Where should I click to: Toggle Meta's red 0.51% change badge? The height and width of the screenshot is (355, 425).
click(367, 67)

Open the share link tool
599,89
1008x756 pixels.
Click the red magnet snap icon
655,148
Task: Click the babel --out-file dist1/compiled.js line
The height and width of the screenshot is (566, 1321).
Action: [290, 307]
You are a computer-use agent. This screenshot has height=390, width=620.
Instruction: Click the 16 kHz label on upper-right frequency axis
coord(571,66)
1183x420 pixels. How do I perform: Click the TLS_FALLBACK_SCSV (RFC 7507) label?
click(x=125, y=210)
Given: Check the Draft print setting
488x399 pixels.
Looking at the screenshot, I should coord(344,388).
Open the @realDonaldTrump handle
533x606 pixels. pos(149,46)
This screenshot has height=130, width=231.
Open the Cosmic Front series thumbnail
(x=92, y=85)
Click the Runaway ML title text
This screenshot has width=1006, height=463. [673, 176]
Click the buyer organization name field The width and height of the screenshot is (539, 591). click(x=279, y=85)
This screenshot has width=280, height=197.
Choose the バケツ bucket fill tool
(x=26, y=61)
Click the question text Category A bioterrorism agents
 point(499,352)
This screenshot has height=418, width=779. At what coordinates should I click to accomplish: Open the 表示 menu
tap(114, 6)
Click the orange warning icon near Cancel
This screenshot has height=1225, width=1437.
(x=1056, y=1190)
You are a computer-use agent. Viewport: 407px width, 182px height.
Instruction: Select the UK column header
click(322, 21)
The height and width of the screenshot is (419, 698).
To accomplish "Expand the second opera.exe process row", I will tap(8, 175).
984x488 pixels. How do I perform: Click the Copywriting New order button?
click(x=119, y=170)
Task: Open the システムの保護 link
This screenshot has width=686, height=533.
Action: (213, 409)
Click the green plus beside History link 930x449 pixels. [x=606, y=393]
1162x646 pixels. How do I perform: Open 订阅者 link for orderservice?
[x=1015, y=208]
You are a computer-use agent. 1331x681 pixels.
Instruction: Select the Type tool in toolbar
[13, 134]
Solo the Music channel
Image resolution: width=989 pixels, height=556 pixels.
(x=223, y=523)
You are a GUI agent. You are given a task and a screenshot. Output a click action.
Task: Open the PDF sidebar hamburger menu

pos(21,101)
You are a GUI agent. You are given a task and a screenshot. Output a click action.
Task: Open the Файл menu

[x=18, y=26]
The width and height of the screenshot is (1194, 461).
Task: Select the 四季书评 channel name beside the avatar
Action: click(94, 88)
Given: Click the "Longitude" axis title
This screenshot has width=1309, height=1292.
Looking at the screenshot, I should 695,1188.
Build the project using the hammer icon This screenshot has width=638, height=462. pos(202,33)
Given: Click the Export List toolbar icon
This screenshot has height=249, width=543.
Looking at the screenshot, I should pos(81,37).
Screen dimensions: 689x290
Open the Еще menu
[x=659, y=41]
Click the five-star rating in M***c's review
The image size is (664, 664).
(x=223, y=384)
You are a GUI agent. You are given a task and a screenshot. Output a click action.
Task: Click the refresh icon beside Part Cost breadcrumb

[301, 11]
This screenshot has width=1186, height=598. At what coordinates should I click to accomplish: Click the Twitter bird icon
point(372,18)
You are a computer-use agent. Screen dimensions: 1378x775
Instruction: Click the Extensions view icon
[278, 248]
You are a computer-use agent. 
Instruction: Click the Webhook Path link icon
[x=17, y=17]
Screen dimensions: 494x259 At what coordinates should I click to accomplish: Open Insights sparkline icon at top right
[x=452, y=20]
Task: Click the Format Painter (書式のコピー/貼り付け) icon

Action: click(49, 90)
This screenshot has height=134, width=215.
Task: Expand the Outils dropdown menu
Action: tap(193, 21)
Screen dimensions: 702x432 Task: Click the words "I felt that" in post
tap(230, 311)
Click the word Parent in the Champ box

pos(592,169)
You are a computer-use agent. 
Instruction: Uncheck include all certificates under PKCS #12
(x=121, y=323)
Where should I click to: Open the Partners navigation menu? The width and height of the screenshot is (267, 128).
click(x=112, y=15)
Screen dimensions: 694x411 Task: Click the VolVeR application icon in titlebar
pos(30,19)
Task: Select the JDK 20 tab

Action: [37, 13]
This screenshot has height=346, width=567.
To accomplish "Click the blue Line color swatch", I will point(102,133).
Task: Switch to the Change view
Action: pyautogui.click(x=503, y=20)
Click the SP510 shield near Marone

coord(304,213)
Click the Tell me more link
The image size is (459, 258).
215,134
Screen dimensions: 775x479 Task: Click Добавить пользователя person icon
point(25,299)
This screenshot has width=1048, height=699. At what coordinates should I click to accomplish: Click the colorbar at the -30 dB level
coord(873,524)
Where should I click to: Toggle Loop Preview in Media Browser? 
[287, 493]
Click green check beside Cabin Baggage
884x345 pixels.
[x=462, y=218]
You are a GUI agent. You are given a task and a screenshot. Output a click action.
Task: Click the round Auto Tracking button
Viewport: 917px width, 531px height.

---

_STATED TASK_
Write out all of the records above exactly as they appear, line for line.

_EXERCISE ANSWER_
Where should I click to: Toggle Meta's red 0.51% change badge? The height and width of the screenshot is (355, 425).
click(367, 67)

Open the share link tool
599,89
1008x756 pixels.
Click the red magnet snap icon
655,148
Task: Click the babel --out-file dist1/compiled.js line
The height and width of the screenshot is (566, 1321).
Action: [290, 307]
You are a computer-use agent. This screenshot has height=390, width=620.
Instruction: Click the 16 kHz label on upper-right frequency axis
coord(571,66)
1183x420 pixels. How do I perform: Click the TLS_FALLBACK_SCSV (RFC 7507) label?
click(x=125, y=210)
Given: Check the Draft print setting
488x399 pixels.
Looking at the screenshot, I should coord(344,388).
Open the @realDonaldTrump handle
533x606 pixels. pos(149,46)
This screenshot has height=130, width=231.
Open the Cosmic Front series thumbnail
(x=92, y=85)
Click the Runaway ML title text
This screenshot has width=1006, height=463. [673, 176]
Click the buyer organization name field The width and height of the screenshot is (539, 591). click(x=279, y=85)
This screenshot has width=280, height=197.
Choose the バケツ bucket fill tool
(x=26, y=61)
Click the question text Category A bioterrorism agents
 point(499,352)
This screenshot has height=418, width=779. At what coordinates should I click to accomplish: Open the 表示 menu
tap(114, 6)
Click the orange warning icon near Cancel
This screenshot has height=1225, width=1437.
(x=1056, y=1190)
You are a computer-use agent. Viewport: 407px width, 182px height.
Instruction: Select the UK column header
click(322, 21)
The height and width of the screenshot is (419, 698).
To accomplish "Expand the second opera.exe process row", I will tap(8, 175).
984x488 pixels. How do I perform: Click the Copywriting New order button?
click(x=119, y=170)
Task: Open the システムの保護 link
This screenshot has width=686, height=533.
Action: (213, 409)
Click the green plus beside History link 930x449 pixels. [x=606, y=393]
1162x646 pixels. How do I perform: Open 订阅者 link for orderservice?
[x=1015, y=208]
You are a computer-use agent. 1331x681 pixels.
Instruction: Select the Type tool in toolbar
[13, 134]
Solo the Music channel
Image resolution: width=989 pixels, height=556 pixels.
(x=223, y=523)
You are a GUI agent. You are given a task and a screenshot. Output a click action.
Task: Open the PDF sidebar hamburger menu

pos(21,101)
You are a GUI agent. You are given a task and a screenshot. Output a click action.
Task: Open the Файл menu

[x=18, y=26]
The width and height of the screenshot is (1194, 461).
Task: Select the 四季书评 channel name beside the avatar
Action: click(94, 88)
Given: Click the "Longitude" axis title
This screenshot has width=1309, height=1292.
Looking at the screenshot, I should 695,1188.
Build the project using the hammer icon This screenshot has width=638, height=462. pos(202,33)
Given: Click the Export List toolbar icon
This screenshot has height=249, width=543.
Looking at the screenshot, I should pos(81,37).
Screen dimensions: 689x290
Open the Еще menu
[x=659, y=41]
Click the five-star rating in M***c's review
The image size is (664, 664).
(x=223, y=384)
You are a GUI agent. You are given a task and a screenshot. Output a click action.
Task: Click the refresh icon beside Part Cost breadcrumb

[301, 11]
This screenshot has width=1186, height=598. At what coordinates should I click to accomplish: Click the Twitter bird icon
point(372,18)
You are a computer-use agent. Screen dimensions: 1378x775
Instruction: Click the Extensions view icon
[278, 248]
You are a computer-use agent. 
Instruction: Click the Webhook Path link icon
[x=17, y=17]
Screen dimensions: 494x259 At what coordinates should I click to accomplish: Open Insights sparkline icon at top right
[x=452, y=20]
Task: Click the Format Painter (書式のコピー/貼り付け) icon

Action: click(49, 90)
This screenshot has height=134, width=215.
Task: Expand the Outils dropdown menu
Action: tap(193, 21)
Screen dimensions: 702x432 Task: Click the words "I felt that" in post
tap(230, 311)
Click the word Parent in the Champ box

pos(592,169)
You are a computer-use agent. 
Instruction: Uncheck include all certificates under PKCS #12
(x=121, y=323)
Where should I click to: Open the Partners navigation menu? The width and height of the screenshot is (267, 128).
click(x=112, y=15)
Screen dimensions: 694x411 Task: Click the VolVeR application icon in titlebar
pos(30,19)
Task: Select the JDK 20 tab

Action: [37, 13]
This screenshot has height=346, width=567.
To accomplish "Click the blue Line color swatch", I will point(102,133).
Task: Switch to the Change view
Action: pyautogui.click(x=503, y=20)
Click the SP510 shield near Marone

coord(304,213)
Click the Tell me more link
The image size is (459, 258).
215,134
Screen dimensions: 775x479 Task: Click Добавить пользователя person icon
point(25,299)
This screenshot has width=1048, height=699. At what coordinates should I click to accomplish: Click the colorbar at the -30 dB level
coord(873,524)
Where should I click to: Toggle Loop Preview in Media Browser? 
[287, 493]
Click green check beside Cabin Baggage
884x345 pixels.
[x=462, y=218]
You are a GUI agent. You are given a task and a screenshot. Output a click action.
Task: Click the round Auto Tracking button
Viewport: 917px width, 531px height.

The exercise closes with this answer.